> [Do this] Please express the rows below as a two-column CSV with the headers instruction and response, giving each row one line that holds its text and its answer, each in a single quoted field with line breaks replaced by spaces. Leave the pictures out.

— begin —

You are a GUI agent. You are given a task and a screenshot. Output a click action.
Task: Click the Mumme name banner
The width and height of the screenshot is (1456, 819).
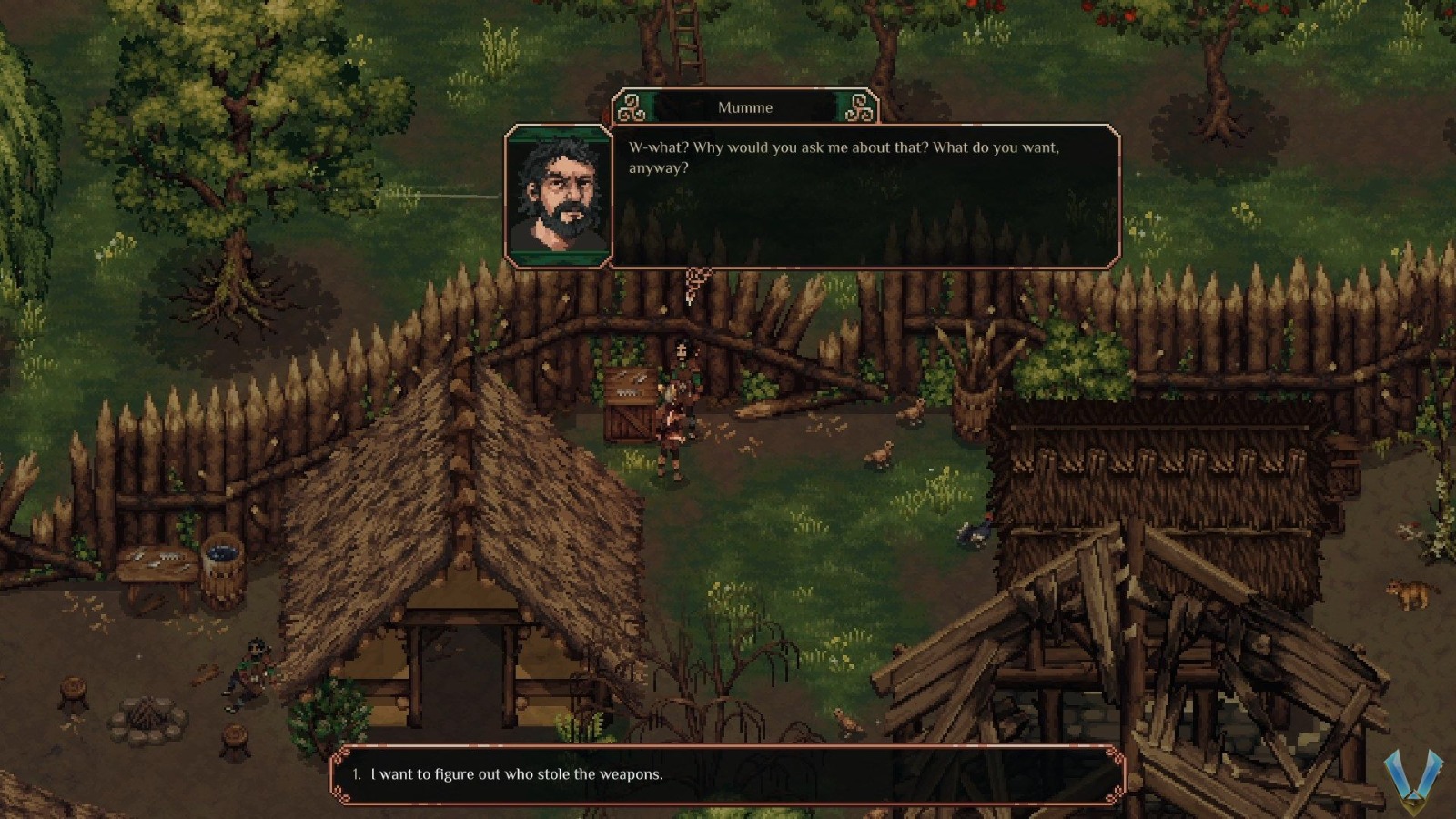pyautogui.click(x=744, y=107)
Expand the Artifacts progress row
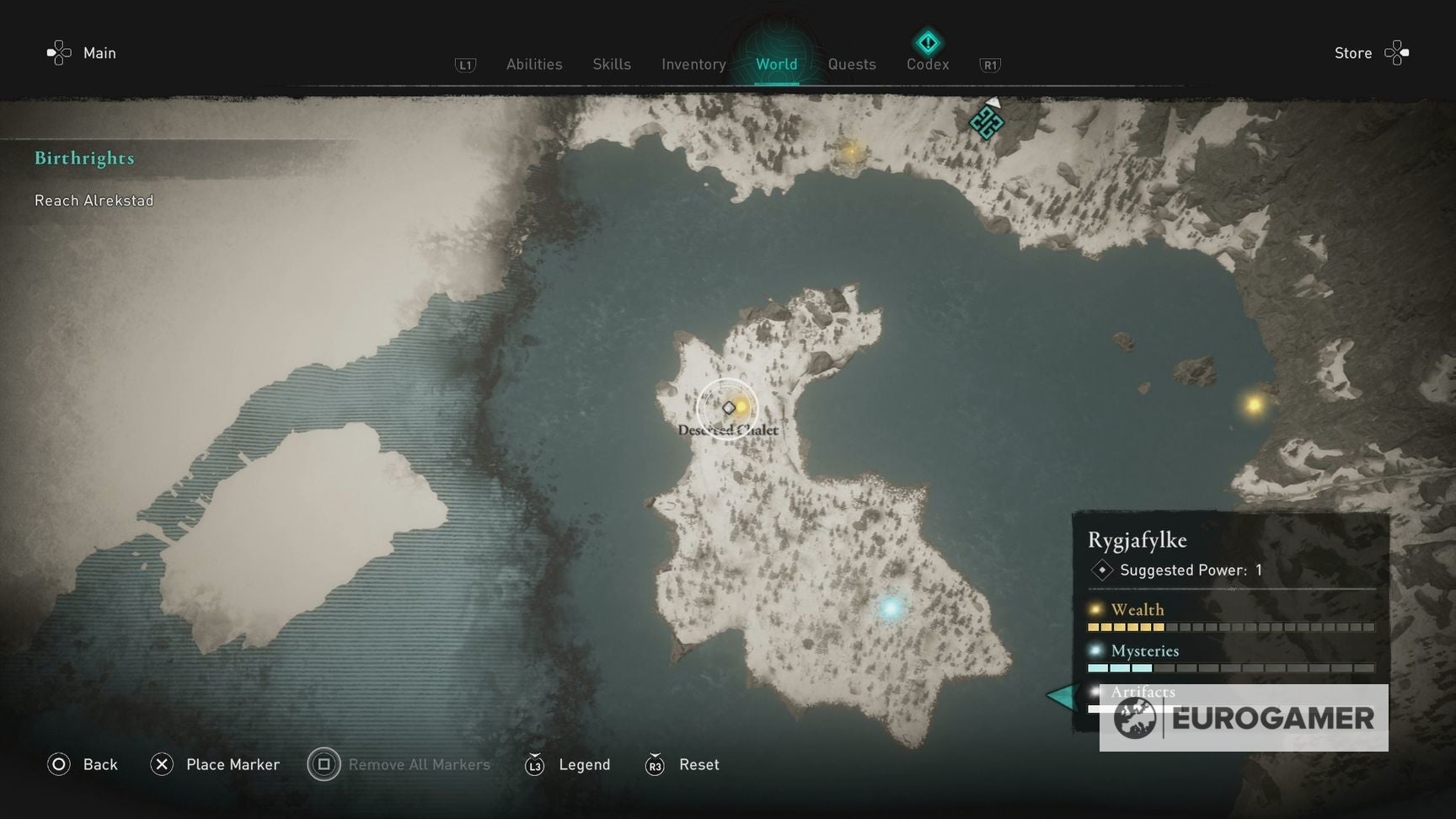The height and width of the screenshot is (819, 1456). coord(1143,692)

— end —

> [Written response]
instruction,response
"You are a GUI agent. You are given a task and a screenshot. Output a click action. Task: Click the Mumme name banner The width and height of the screenshot is (1456, 819).","pyautogui.click(x=744, y=107)"
"Expand the Artifacts progress row","The height and width of the screenshot is (819, 1456). coord(1143,692)"